## Brano scelto
————

Giustizia

Procuratore a Roma

Procuratore a Roma

Medice, cura te ipsum. Questo viene in mente leggendo il libro di Vittorio Mele (“Procuratore a Roma”, Tempo Lungo Edizioni), leggendo le molte pagine che l’ex capo della procura dedica al caso che lo ha coinvolto, e che gli costò il posto. E, del resto, la stessa identica cosa si sarebbe potuta dire al suo successore, Michele Coiro, anch’egli finito in uno scandalo che gli costò il posto, e forse la vita, anch’egli incapace di comprendere che quel che lamentava per se stesso veniva da egli stesso praticato sugli altri.

Il fatto che questi uomini non siano stati capaci di vedere nelle proprie azioni e nelle proprie parole il seme della pianta che li avrebbe eliminati, non toglie che essi hanno avuto, ed ha ragione l’autore, a denunciarne la velenosità. Meglio tardi che mai.

Per consentire al nostro lettore di comprendere, propongo la lettura di un passo dell’introduzione, scritta da Ettore Gallo, che è stato anche Presidente della Corte Costituzionale: “Nella vicenda dell’Autore, nessuno dei responsabili ebbe la doverosa pazienza di aspettare il solo pronunciamento decisivo, quello dell’Autorità giudiziaria competente, sicché l’Autore subì l’attacco continuo della stampa, che attingeva alle reiterate calunnie di un personaggio di tal fatta, fino a quando l’integerrimo magistrato, disgustato, si dimise dalla magistratura. Come era da prevedersi, poco dopo l’Autorità competente di Perugia concluse la vicenda con l’archiviazione del tutto, su conforme richiesta del PM, aggiungendo che non era emersa in alcun modo una situazione di disponibilità di Mele nei confronti dell’accusatore. Gli esperti sanno bene ciò che significhi: non si è trattato né di un’assoluzione in dibattimento, né di un proscioglimento istruttorio, ma della trasmissione degli atti all’archivio. Vale a dire che non esisteva nulla di nulla, sicché non sarebbe stato possibile alcun pronunciamento perché non c’era assolutamente nulla su cui giudicare. E contro il calunniatore il PM aprì un procedimento. Ma certa stampa, che tanto aveva infierito, non si è degnata di dare pubblica riparazione. E intanto il danno subito dall’immagine di un grande magistrato galantuomo non poté avere altro riconoscimento se non l’immediata nomina a Consigliere giuridico del Ministero degli Esteri, incarico che tuttora detiene, il conferimento della qualifica di Procuratore generale onorario della Corte di Cassazione e l’essere insignito dal Capo dello Stato – motu proprio – della più alta onorificenza al merito della Repubblica.

————

## Dati da esaminare
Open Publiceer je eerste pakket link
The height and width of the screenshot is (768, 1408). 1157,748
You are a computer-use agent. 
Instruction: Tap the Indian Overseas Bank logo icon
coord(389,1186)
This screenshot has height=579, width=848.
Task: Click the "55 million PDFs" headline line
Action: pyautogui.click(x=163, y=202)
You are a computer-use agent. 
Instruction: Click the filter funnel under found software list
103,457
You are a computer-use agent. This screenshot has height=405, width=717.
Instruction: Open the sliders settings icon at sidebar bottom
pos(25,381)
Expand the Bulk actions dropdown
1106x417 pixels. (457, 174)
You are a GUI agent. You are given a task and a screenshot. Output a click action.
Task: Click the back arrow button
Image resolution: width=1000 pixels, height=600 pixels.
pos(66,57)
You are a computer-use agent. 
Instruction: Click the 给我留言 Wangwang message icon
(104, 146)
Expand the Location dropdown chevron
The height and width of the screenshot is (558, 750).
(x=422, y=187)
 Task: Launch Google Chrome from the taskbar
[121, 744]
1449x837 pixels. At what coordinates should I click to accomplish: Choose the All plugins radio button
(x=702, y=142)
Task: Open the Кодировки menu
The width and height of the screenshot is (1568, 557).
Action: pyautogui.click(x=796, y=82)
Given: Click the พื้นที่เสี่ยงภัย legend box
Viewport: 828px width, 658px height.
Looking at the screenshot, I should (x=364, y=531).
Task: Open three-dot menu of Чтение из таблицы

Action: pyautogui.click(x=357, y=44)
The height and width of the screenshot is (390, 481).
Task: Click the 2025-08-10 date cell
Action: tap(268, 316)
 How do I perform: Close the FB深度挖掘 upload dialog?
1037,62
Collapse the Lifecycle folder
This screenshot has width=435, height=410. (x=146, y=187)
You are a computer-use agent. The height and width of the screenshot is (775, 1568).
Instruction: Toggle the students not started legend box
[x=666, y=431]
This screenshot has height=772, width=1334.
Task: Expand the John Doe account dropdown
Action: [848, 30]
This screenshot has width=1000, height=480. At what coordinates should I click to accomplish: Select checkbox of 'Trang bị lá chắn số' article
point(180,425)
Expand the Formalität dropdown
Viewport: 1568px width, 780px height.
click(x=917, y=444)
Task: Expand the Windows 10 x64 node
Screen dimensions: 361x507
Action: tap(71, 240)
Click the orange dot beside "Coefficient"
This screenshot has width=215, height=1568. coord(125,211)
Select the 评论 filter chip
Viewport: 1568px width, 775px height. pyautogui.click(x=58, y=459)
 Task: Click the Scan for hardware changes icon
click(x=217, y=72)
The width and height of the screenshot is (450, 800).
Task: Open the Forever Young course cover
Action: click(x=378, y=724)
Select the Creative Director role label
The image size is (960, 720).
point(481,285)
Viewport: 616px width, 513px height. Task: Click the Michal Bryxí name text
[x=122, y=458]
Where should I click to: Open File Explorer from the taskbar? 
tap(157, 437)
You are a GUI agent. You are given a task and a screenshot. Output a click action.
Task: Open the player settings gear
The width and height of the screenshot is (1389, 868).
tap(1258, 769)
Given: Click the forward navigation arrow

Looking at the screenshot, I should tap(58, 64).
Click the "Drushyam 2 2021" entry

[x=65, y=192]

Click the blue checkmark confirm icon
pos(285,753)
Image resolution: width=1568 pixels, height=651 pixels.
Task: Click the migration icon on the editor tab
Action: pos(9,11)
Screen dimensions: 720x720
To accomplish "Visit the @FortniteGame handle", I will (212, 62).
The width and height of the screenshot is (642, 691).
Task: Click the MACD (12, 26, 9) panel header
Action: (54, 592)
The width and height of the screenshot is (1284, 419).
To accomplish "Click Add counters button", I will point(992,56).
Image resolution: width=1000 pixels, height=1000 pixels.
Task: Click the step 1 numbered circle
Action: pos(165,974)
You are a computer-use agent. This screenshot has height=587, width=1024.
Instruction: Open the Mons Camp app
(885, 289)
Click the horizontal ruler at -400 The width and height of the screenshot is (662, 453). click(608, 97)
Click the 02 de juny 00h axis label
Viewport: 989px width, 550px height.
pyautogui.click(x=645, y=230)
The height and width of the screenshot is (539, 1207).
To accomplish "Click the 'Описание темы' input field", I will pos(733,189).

————

## Istruzioni
(1) Estrai dall'articolo il testo che parte dalle parole "Medice, cura te" e si ferma dopo "tardi che mai.".
(2) Secondo l'introduzione citata nell'articolo, perché l'archiviazione decisa a Perugia significa che a carico di Mele non esisteva nulla? Rispondi in una, due o tre frasi.
(3) Quale carica ha ricoperto Ettore Gallo, autore dell'introduzione citata nell'articolo?

## Risposte
(1)
Medice, cura te ipsum. Questo viene in mente leggendo il libro di Vittorio Mele (“Procuratore a Roma”, Tempo Lungo Edizioni), leggendo le molte pagine che l’ex capo della procura dedica al caso che lo ha coinvolto, e che gli costò il posto. E, del resto, la stessa identica cosa si sarebbe potuta dire al suo successore, Michele Coiro, anch’egli finito in uno scandalo che gli costò il posto, e forse la vita, anch’egli incapace di comprendere che quel che lamentava per se stesso veniva da egli stesso praticato sugli altri.

Il fatto che questi uomini non siano stati capaci di vedere nelle proprie azioni e nelle proprie parole il seme della pianta che li avrebbe eliminati, non toglie che essi hanno avuto, ed ha ragione l’autore, a denunciarne la velenosità. Meglio tardi che mai.

(2) Non si trattò né di un'assoluzione in dibattimento né di un proscioglimento istruttorio, ma della trasmissione degli atti all'archivio. Non c'era quindi assolutamente nulla su cui giudicare, e nessun pronunciamento sarebbe stato possibile.

(3) È stato Presidente della Corte Costituzionale.